As perguntas de Sócrates não visavam confundir as pessoas e ridicularizar
seu conhecimento das coisas, mas, motivá-las a alcançar um
conhecimento mais profundo, não só de si próprias, mas também dos
outros, dos objetos e do mundo que as rodeava, provocando nelas novas
idéias. Essa era a sua maneira de filosofar, sua “arte de partejar”, de
ajudar as pessoas a parir, a dar a luz às novas idéias, arte que dizia ter
aprendido com sua mãe, que ajudava as mulheres a dar a luz aos seus
filhos. A interrogação de Sócrates expunha os saberes dos sujeitos e,
ao mesmo tempo, mostrava o quanto as pessoas não tinham consciência
daquilo que realmente sabiam.
Essa atitude, como dizem os historiadores, fez de Sócrates uma figura
singular e lhe angariou alguns amigos e muitos inimigos. Embora
parecesse neutra e sem um objetivo preciso (Sócrates parecia não ser
partidário de nenhuma das tendências da época e não defendeu explicitamente
nenhum regime político), essa atitude questionava poderes
instituídos, valores consolidados e, por isso, também pedia mudanças.
Com a ironia, ao trazer à tona os limites dos argumentos comuns,
ao mostrar as contradições ocultas na ordem comumente aceita, ao revelar,
ao abalar as certezas que fundavam o cotidiano, Sócrates convida
ao filosofar como um processo metódico de elaboração de novos
saberes.
Ao afirmar que também ele nada sabia, queria apenas dizer que um
novo caminho para chegar-se a uma nova verdade seria indispensável.
Se ele soubesse esta nova verdade, ele não diria que nada sabia, pois
apenas sabia o caminho, isto é, o começo do conhecimento e ele queria
saber mais.

Linhas da tarefa:
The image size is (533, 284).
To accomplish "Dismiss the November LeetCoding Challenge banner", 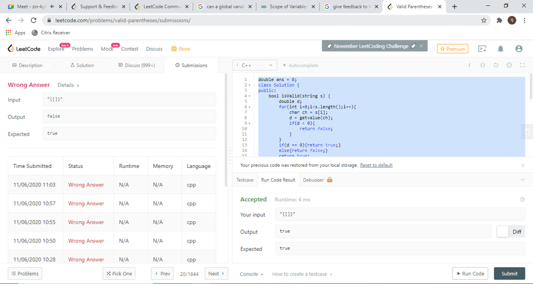I will pyautogui.click(x=421, y=46).
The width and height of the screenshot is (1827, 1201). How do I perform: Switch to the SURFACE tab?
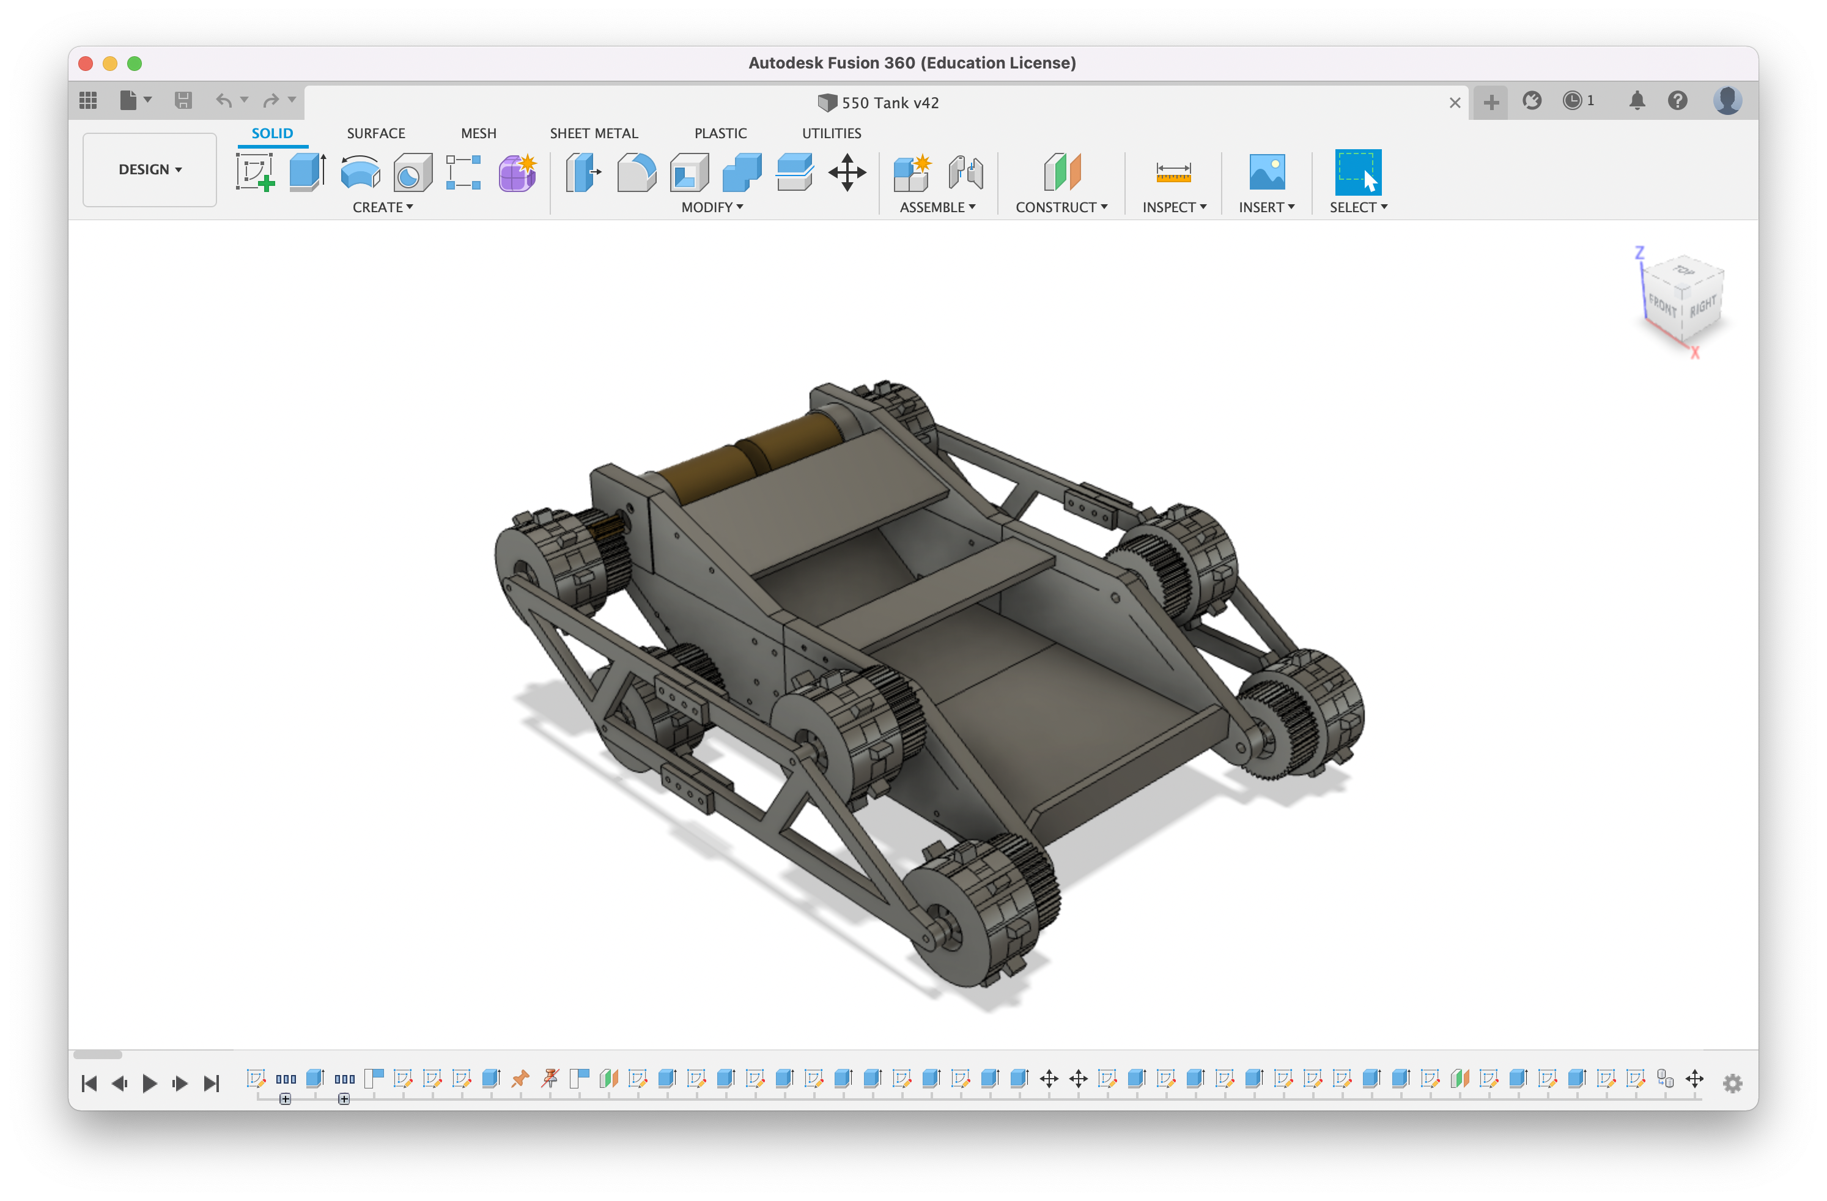tap(375, 133)
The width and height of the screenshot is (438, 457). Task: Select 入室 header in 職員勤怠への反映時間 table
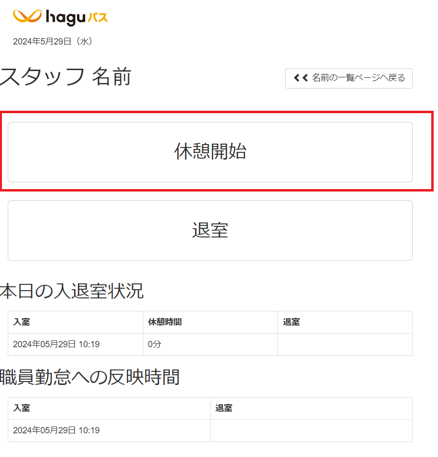tap(22, 408)
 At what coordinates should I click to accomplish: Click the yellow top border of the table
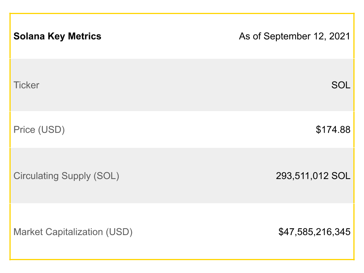(182, 14)
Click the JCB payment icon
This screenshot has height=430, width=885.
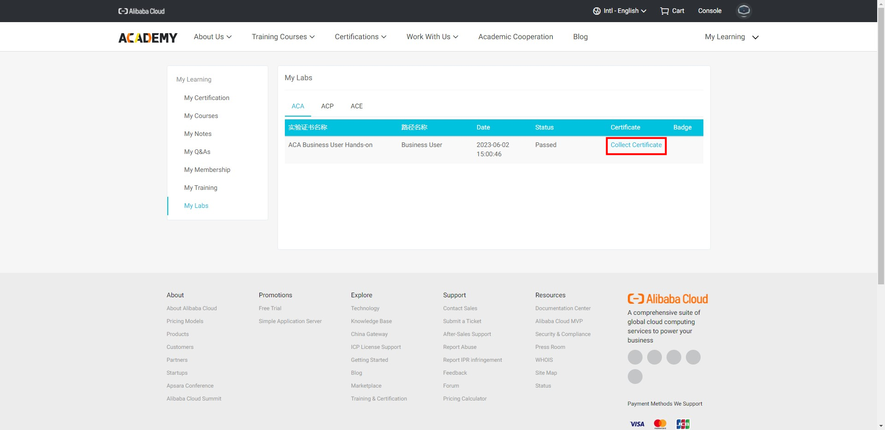click(x=683, y=424)
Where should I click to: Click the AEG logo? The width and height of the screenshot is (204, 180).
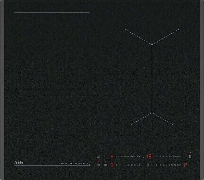(x=19, y=162)
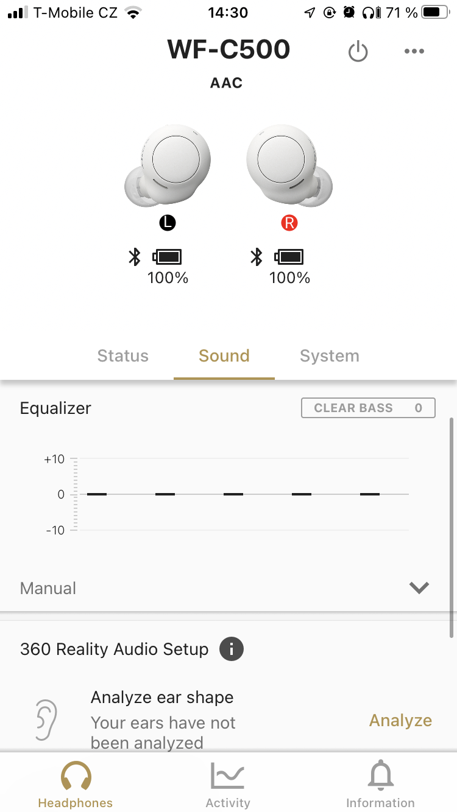Tap the right earbud battery icon
Screen dimensions: 457x812
(289, 257)
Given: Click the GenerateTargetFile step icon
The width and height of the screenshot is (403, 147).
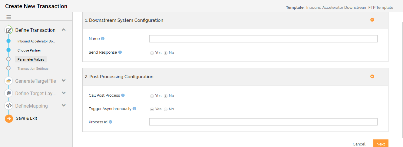Looking at the screenshot, I should (x=9, y=81).

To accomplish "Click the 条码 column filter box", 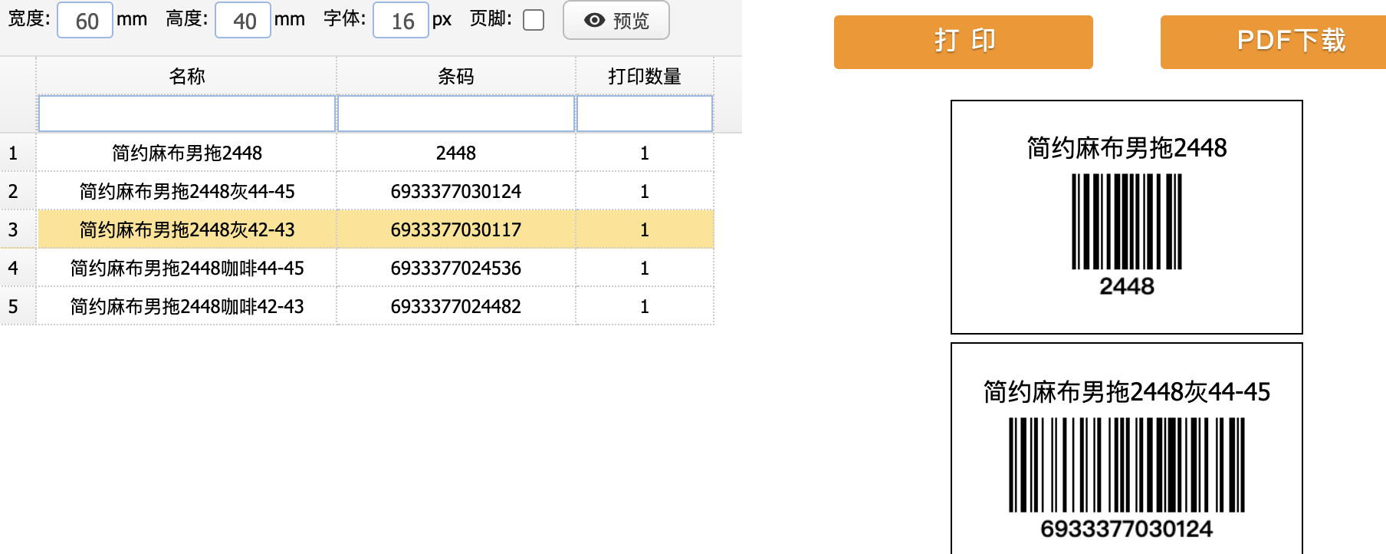I will pyautogui.click(x=456, y=114).
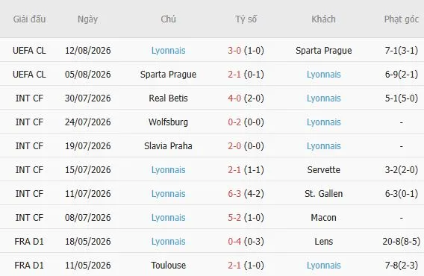Open the 6-3 score against St. Gallen
Screen dimensions: 424x276
234,193
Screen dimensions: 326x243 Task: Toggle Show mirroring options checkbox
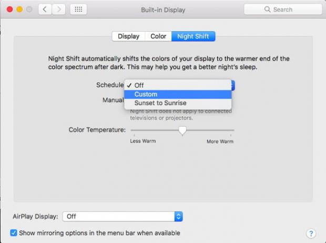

Tarefas propostas:
(a) Quantas linhas acima contêm a palavra "Task", levando em conta maiúsculas e minúsculas? Responda só com o número.
(b) Dê continuidade ao trecho sobre Sócrates, começando logo após a última frase.

Respostas das tarefas:
(a) 2

(b)
Sócrates proclama que ele não sabe nada, e esta é sua maneira de trazer
à luz o que ele sabe e o que já sabiam as pessoas honestas à sua volta,
(hora pessoas honestas, acreditam saber tudo e é preciso ironizar um pouco
delas para confrontá-las entre si e ensinar-lhes que elas só tinham opiniões
contraditórias, cuja verdade devia extrair-se do que tivesse verdade!).
(LEFEBVRE, 1969, p. 14)
Sócrates, por meio de sua atividade, mostra-nos que o exercício do
filosofar é, essencialmente, o exercício do questionamento, da interrogação
sobre o sentido do homem e do mundo. A partir dessa atividade
Sócrates enfrentou problemas, foi julgado e condenado à morte. Na
história, a filosofia questionadora incomoda o poder instituído, porque
põe em discussão relações e situações que são tidas como verdadeiras.
A filosofia procura a verdade para além das aparências.
Execução de Sócrates com cicuta, Jacques-Louis David (1787)
Atividade
1. Façam o exercício socrático da ironia e da maiêutica.
a) Escolha um determinado assunto (política, religião, ciência, etc) e divida a sala em três grupos.
b) Um grupo se organiza para fazer perguntas irônicas a outro sobre o assunto escolhido.
c) A partir das respostas o grupo deverá fazer novas perguntas e assim sucessivamente, de modo
que quem responder sempre consiga dar uma nova resposta e quem perguntar consiga formular uma nova pergunta.
d) O terceiro grupo coloca-se como observador, anotando todas as perguntas e todas as respostas.
2. Após o exercício de perguntas e respostas, o terceiro grupo, que ficou como observador, apresentará
uma síntese de todo o processo, demonstrando o ponto inicial e o ponto final da discussão.
3. Depois desse trabalho, os alunos devem responder a seguinte questão: como e por que o método
socrático ajuda na busca do conhecimento?
A coruja é o símbolo da filosofia, pois consegue
enxergar o mundo mesmo nas noites mais
escuras. A constituição física de seu pescoço
permite que ela veja tudo a sua volta. Essa seria
a pretensão da filosofia, por meio da razão poder
ver racionalmente e entender o mundo mesmo
nos seus momentos mais obscuros. E ainda,
procurar enxergá-lo sob os mais diversos ângulos possíveis.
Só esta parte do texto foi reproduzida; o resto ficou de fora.